*Requirement 1*. Pull out everything in the discussion of half-wave transmission lines from "I think you" down to "of the -coax-.", copying it word for word.
*Requirement 2*. Carry the discussion of half-wave transmission lines forward, beginning right after its last sentence.

On Tue, 28 Jun 2005 15:40:40 -0700, Frank Gilliland
wrote:

On Tue, 28 Jun 2005 19:13:35 GMT, james wrote
in :

snip
The "Magic" of an electrical halfwave transmission line is at a
precise frequency, the reflection of the load to the transmistter is
equal to the characteristic impedance of the transmission line
irregardless of what impedance it is terminated with.



I think you have that a little misconstrued..... reflection of the
load to the transmitter by a half-wavelength coax is equal to the
-load- regardless of the characteristic impedance of the -coax-.


Thanks Frank;
I missed that, so if I have a 100 ohm load and and feed it with a
1/2 wave of 50 ohm coax, I'll see 100 ohms at the radio, not 50 ohms?

*Given data*.
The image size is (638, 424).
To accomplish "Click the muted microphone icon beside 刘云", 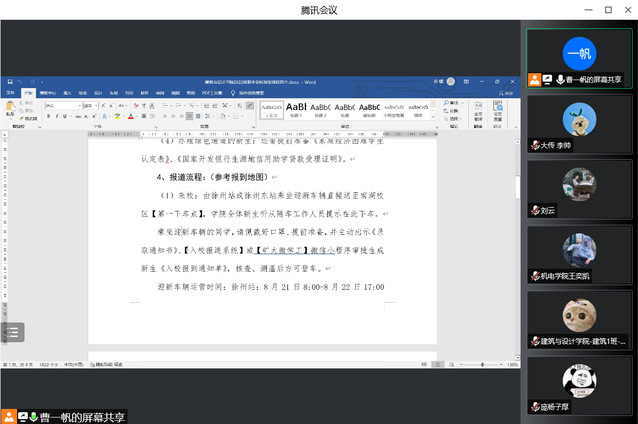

*Written answer 1*.
I think you have that a little misconstrued..... reflection of the
load to the transmitter by a half-wavelength coax is equal to the
-load- regardless of the characteristic impedance of the -coax-.

*Written answer 2*.
Yep. And I should add that 18' of coax is recommended not because of
it's propogation characteristics -inside- the coax, but because of
it's velocity factor on the -outside- of the shield which is nearly 1.
IOW, when the shield of an 18' length of coax is grounded only at one
end, that ground will be reflected at the other end of the coax. At
least that's the theory. In practical use it's not perfect, but it's
still better than a fully ungrounded radio or antenna.